We’ll start with a construct that is neither at the top level nor the bottom level. A “rule” is essentially a conditional action. This means that a rule specifies a condition. If the condition is met, then the action takes place.

In the context of “iptables”, a rule may specify something like “if a connection is attempted from 10.0.2.200 to port 80 of 192.168.3.13, drop it”.

5 Iptable matches

A “match” is essentiall the condition of a rule. Iptables supports a variety of matches. Here is an example:

• -p: this matches a particular protocol. Note that iptables does not only apply to TCP. Iptables also supports the filtering of IP and ICMP.
• -s: this matches a source IP address (such as 10.0.2.105), or use the netmask notation to specify a range of IP addresses (such as 10.0.2.0/24).
• -d: this matches a destination IP address. Same notation as -s.
• -i: input interface, this specifies the symbolic name of the interface (such as eth0) that receives a packet.
• -o: output interface, this specifies the symbolic name of the interface that sends a packet.
• -sport: the source port of a TCP or UDP packet.
• -dport: the destination port of a TCP of UDP packet.
• --tcp-flags: this is a bit more advanced, it matches one of three flags of a TCP packet: SYN, FIN, ACK SYN.
• --tcp-option: this is used to specify the TCP option of a TCP packet.
• --icmp-type: this is used to specify the type of an ICMP packet.
• --chunk-types: this is used to specify the chunk type of a SCTP packet.
• --length: this matches the length of a packet. You can specify a range, such as 1000:2000 means from 1000 to 2000 bytes.
• -limit: this is a rather interesting one. It can be used to specify a match rate. It is useful to specify rules that depend on the rate. For example, “drop SMTP connections from a host if it occurs more frequently than 60 per hour”.
• --limit-burst: this is even more interesting. It specifies a count-down value that is refilled every second. The value is decremented every time the associated condition matches. However, the “target” of the rule does not fire until the counter reaches zero.
• --mac-source: this matches the MAC ID of the source of a packet.
• --cmd-owner: this matches the name of the process sending a packet.
• --uid-owner: this matches the user ID of the owner who runs the process that creates a packet.
• --gid-owner: this matches the group ID of the owner who runs the process that creates a packet.
• --pid-owner: this matches the process ID of the process that create a packet.

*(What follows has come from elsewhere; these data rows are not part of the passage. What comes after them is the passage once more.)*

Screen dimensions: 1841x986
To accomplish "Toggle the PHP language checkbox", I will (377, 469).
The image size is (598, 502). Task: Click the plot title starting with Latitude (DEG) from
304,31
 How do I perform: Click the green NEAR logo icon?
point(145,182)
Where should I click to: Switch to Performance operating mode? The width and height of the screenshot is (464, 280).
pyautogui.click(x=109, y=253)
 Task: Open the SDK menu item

This is merely a small sample of all the possible matches of iptables.

6 Iptables targets

A target of a rule is the “action” of the rule, it specifies what to do when the condition (match) of a rule is met.

The following is a list of common targets:

• ACCEPT: this means look no further, the firing of a rule with this target lets the packet through.
• LOG: this means create a log entry, and continue to evaluate rules that follow.
• REDIRECT: this means look no further, change the destination to the machine running iptables.
• REJECT: this means look no further, the packet is not allowed to go through, but send a message back to the origin indicating so.
• DROP: this means look no further, the packet is not allowed to go through, but do not send a message back to the origin (silent).
• RETURN: this means look no further, but do not make any conclusion, defer the decision to “something else”. We’ll explain this one when we discuss chains.

7 Iptable chains

A chain consists one or more rules. Rules of chain are evaluated sequentially until one matches (the condition is met), then the associated target executes.

An exception is when a rule specifies no target, but rather a --jump action. This causes the the rule to jump to another chain (usually user defined) and start evaluating rules in that chain. Rules in the chain that is --jumped into can specify a RETURN target to continue evaluation in the original chain.

8 Iptables table

Each table is a container of chains. There are four tables: filter, nat, raw and mangle. Of these, the filter table is the easiest to understand. The filter table chains chains of rules that specifies what goes through and what gets blocked, mostly using ACCEPT and REJECT targets.

The filter table has two important chains. The INPUT chain is responsible to control the filtering of incoming packets, whereas the OUTPUT chain is responsible to control the filtering of outgoing packets.

The other three tables are a little more complicated, and they are out of the scope of this module.

9 More advanced iptables

As mentioned earlier, iptables is capable of specifying complex network “tricks”. For instance, iptables can be used to implement network address translation. However, it can also be used to perform surgical operations, like altering the TTL (time-to-live) field of packets. It can also set the TOS (type-of-service) field of an IP packet header.